TASK BRIEF
Somewhere below are a line with "Image resolution: width=1089" and a later line with "Screen dimensions: 1023x421". Output exactly those lines and all lines between them.

Saved data entries
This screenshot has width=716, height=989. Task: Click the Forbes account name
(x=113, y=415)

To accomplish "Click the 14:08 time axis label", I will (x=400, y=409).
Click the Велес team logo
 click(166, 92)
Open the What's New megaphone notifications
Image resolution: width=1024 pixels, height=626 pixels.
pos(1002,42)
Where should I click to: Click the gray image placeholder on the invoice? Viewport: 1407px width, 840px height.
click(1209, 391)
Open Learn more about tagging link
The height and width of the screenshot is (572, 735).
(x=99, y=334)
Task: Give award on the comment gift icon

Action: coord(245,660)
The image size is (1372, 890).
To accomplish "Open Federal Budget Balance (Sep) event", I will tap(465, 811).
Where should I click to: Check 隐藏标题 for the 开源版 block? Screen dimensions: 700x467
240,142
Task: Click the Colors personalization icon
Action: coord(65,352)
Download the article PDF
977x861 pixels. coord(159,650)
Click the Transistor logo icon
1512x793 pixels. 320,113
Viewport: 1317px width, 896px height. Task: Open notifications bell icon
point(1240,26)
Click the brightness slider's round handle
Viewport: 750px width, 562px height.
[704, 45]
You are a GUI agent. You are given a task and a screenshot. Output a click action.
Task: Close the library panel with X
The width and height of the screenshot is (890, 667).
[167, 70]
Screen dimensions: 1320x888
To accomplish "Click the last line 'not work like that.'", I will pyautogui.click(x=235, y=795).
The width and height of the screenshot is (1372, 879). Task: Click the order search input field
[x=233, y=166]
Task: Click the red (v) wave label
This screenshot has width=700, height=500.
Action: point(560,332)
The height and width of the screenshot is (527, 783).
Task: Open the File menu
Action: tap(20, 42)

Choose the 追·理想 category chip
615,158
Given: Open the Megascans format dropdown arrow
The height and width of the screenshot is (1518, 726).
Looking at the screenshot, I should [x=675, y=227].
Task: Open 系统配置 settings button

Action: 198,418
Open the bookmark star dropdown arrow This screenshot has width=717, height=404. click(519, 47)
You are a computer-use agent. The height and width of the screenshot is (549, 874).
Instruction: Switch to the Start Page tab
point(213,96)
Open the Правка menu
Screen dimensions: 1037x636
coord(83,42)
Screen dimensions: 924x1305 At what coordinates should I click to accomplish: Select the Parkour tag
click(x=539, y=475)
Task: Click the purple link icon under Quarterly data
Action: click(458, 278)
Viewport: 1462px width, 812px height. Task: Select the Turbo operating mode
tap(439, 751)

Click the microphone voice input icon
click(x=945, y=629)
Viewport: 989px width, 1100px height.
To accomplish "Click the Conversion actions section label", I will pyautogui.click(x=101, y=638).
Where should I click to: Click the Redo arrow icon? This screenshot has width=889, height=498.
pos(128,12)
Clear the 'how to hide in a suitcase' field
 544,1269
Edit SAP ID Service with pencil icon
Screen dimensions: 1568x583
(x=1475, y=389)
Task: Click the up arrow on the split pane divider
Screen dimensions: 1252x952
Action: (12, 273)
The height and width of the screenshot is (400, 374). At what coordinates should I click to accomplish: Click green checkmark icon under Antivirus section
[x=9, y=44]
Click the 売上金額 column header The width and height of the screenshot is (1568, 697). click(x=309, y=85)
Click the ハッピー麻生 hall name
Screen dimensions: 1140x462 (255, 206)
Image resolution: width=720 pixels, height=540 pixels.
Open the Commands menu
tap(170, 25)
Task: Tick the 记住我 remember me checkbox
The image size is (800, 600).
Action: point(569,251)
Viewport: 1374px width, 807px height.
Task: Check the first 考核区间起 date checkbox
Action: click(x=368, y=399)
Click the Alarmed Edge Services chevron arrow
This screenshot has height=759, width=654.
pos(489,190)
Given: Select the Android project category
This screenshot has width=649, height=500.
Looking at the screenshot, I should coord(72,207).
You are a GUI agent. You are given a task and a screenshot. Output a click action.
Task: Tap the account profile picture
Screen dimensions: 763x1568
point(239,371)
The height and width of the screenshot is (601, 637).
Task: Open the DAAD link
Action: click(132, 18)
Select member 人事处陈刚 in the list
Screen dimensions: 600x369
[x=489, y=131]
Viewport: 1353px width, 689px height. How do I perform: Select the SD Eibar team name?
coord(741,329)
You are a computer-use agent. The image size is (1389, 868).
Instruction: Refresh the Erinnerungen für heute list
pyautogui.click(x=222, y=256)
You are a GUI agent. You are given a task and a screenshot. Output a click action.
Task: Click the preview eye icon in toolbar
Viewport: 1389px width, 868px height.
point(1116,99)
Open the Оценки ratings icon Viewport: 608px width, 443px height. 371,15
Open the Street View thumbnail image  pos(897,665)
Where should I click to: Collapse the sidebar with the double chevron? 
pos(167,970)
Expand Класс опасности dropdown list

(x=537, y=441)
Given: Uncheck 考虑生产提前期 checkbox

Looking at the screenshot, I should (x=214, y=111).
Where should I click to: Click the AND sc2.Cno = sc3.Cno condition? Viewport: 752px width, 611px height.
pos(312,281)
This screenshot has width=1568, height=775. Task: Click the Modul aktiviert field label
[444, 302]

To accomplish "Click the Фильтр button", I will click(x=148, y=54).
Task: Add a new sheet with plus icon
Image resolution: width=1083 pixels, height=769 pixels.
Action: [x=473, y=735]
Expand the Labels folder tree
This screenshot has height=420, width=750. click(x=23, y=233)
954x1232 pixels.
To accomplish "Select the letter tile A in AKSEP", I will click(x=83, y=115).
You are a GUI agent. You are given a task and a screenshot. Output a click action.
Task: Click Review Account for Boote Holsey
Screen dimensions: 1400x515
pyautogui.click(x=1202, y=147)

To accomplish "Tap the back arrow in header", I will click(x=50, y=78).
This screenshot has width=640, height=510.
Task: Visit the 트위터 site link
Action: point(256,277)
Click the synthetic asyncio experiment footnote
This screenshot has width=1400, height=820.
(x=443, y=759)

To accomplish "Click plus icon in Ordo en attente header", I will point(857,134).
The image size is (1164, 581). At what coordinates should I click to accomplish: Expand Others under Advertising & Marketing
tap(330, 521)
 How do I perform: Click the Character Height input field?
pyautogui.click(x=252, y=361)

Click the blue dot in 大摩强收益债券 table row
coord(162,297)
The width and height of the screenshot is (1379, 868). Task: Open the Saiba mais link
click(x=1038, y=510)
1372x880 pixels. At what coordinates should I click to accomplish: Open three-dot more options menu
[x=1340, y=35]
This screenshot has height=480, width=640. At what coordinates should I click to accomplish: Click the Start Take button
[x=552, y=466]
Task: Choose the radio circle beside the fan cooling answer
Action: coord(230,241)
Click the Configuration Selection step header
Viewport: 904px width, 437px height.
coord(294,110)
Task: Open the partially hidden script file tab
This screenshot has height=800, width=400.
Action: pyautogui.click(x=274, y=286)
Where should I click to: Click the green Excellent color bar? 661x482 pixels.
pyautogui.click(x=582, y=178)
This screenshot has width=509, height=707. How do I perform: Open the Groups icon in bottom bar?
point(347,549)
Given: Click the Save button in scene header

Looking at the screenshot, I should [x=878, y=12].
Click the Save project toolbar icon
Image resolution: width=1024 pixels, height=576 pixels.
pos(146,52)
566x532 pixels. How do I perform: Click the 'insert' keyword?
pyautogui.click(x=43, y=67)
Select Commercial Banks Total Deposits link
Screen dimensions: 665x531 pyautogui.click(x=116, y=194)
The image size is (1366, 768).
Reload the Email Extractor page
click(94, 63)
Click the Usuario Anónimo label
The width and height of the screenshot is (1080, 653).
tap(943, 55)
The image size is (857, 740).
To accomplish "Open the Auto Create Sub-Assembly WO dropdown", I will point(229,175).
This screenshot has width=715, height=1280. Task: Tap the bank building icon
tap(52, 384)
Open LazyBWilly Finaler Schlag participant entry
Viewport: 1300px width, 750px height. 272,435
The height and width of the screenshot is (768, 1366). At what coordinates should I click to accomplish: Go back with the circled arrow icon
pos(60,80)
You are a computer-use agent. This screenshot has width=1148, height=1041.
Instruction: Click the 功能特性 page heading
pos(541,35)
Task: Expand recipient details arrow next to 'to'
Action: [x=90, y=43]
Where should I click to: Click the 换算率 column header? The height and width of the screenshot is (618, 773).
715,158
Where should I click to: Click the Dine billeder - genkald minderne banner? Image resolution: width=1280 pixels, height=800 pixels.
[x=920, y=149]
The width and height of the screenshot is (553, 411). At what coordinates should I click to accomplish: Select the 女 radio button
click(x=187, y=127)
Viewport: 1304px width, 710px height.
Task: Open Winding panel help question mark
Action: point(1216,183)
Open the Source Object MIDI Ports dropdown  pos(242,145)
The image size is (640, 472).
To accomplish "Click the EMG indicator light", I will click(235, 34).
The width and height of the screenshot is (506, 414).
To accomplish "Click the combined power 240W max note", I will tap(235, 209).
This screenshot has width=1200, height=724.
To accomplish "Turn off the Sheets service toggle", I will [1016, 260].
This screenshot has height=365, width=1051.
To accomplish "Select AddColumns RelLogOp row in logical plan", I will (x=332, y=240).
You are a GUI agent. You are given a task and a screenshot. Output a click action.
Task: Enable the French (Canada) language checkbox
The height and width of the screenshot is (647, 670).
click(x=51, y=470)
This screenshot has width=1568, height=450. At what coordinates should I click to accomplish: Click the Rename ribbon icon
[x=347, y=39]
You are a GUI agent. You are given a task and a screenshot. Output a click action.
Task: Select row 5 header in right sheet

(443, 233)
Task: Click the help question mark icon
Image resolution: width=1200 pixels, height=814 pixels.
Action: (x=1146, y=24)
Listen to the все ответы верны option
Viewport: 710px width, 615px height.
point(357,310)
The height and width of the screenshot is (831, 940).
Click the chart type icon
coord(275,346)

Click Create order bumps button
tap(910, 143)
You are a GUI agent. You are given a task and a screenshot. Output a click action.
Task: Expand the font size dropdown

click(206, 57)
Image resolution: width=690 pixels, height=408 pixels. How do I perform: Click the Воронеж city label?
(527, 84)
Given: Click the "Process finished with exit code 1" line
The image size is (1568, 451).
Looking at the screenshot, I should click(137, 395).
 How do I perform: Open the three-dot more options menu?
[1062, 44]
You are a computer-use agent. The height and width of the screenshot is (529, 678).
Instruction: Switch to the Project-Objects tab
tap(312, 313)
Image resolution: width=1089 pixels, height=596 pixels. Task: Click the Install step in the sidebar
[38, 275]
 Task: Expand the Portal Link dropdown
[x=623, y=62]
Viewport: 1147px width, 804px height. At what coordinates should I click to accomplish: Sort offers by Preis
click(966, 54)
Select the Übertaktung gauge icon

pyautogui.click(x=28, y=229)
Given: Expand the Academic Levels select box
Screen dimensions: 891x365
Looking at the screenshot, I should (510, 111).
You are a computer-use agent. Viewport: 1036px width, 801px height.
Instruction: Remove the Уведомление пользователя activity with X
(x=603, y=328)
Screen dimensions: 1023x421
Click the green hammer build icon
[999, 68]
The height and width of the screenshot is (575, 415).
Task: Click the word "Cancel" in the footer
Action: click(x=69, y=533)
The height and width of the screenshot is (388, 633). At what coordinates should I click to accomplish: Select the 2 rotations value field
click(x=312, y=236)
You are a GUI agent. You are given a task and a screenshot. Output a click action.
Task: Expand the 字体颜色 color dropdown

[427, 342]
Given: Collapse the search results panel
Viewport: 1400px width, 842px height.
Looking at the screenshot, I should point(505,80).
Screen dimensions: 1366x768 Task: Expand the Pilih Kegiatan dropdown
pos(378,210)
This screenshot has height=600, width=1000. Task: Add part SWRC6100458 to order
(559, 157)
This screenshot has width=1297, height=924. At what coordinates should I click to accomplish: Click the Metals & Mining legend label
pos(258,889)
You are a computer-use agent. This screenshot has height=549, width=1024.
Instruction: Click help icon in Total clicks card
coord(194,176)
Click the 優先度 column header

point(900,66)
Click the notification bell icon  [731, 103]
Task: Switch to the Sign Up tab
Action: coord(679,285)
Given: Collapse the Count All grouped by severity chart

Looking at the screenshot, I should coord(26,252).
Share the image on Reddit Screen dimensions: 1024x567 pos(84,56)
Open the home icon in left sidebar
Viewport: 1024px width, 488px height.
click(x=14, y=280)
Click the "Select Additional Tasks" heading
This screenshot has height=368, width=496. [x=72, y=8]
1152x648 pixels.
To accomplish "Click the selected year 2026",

ANSWER SPACE
Image resolution: width=1089 pixels, height=596 pixels. Task: Click the Install step in the sidebar
[38, 275]
 Task: Expand the Portal Link dropdown
[x=623, y=62]
Viewport: 1147px width, 804px height. At what coordinates should I click to accomplish: Sort offers by Preis
click(966, 54)
Select the Übertaktung gauge icon

pyautogui.click(x=28, y=229)
Given: Expand the Academic Levels select box
Screen dimensions: 891x365
Looking at the screenshot, I should (510, 111).
You are a computer-use agent. Viewport: 1036px width, 801px height.
Instruction: Remove the Уведомление пользователя activity with X
(x=603, y=328)
Screen dimensions: 1023x421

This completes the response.